**The problem:**
A word-for-word copy of the records is needed, with every picture left out.

**Exercise data:**
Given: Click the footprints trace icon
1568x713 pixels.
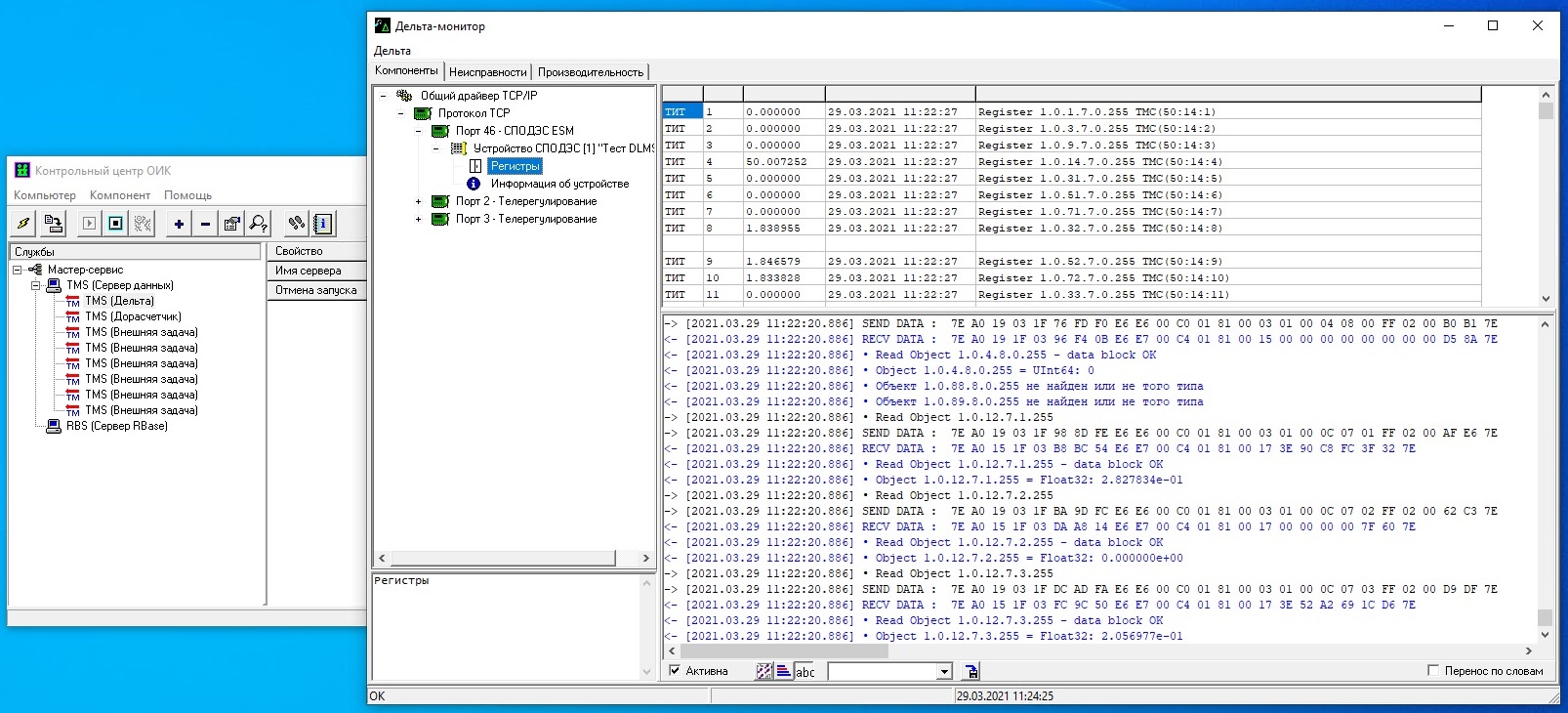Looking at the screenshot, I should click(296, 224).
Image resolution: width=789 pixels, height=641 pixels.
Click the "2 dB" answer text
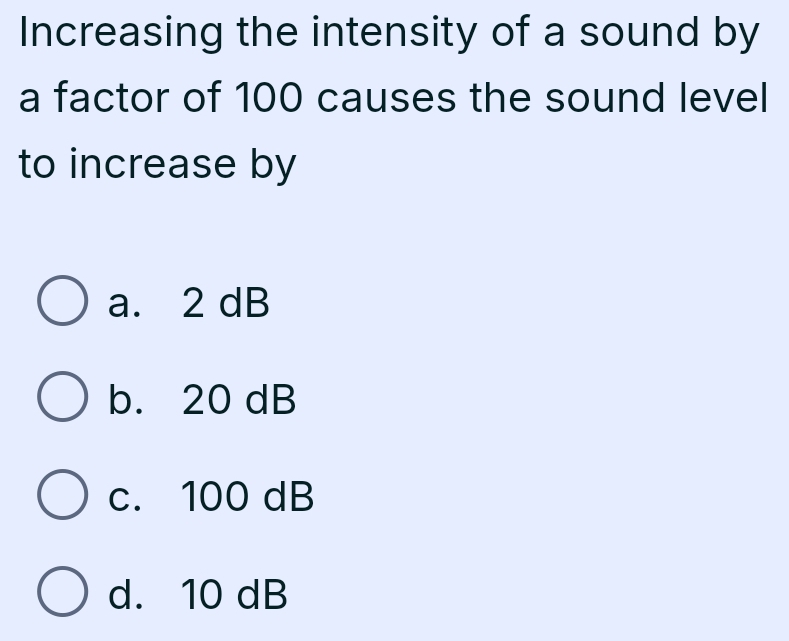226,303
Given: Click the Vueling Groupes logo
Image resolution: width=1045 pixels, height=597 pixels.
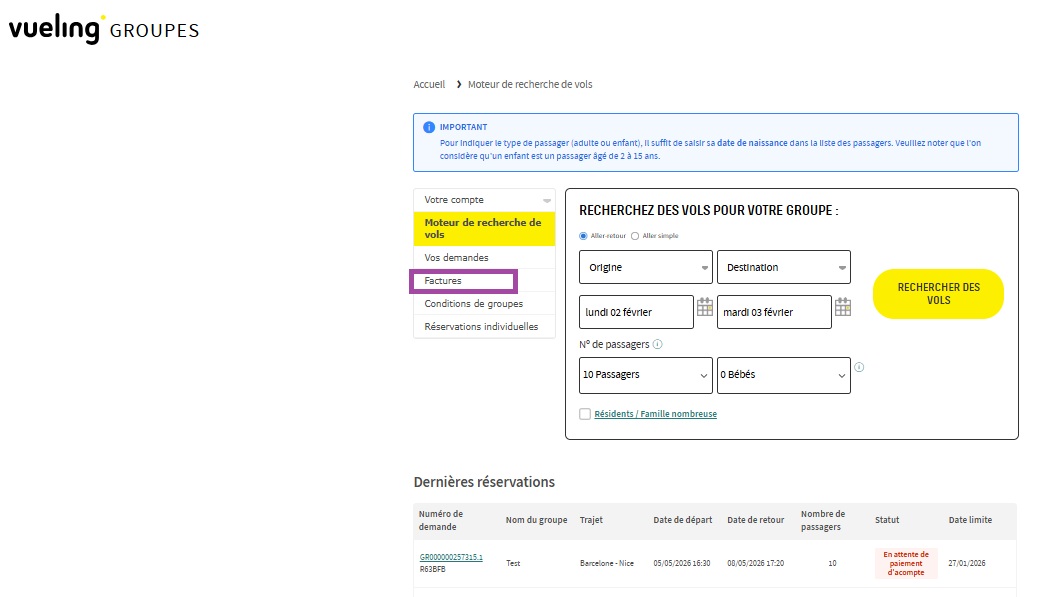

**Task output:**
Given: Click the footprints trace icon
1568x713 pixels.
Looking at the screenshot, I should click(296, 224).
Image resolution: width=789 pixels, height=641 pixels.
Click the "2 dB" answer text
226,303
Given: Click the Vueling Groupes logo
Image resolution: width=1045 pixels, height=597 pixels.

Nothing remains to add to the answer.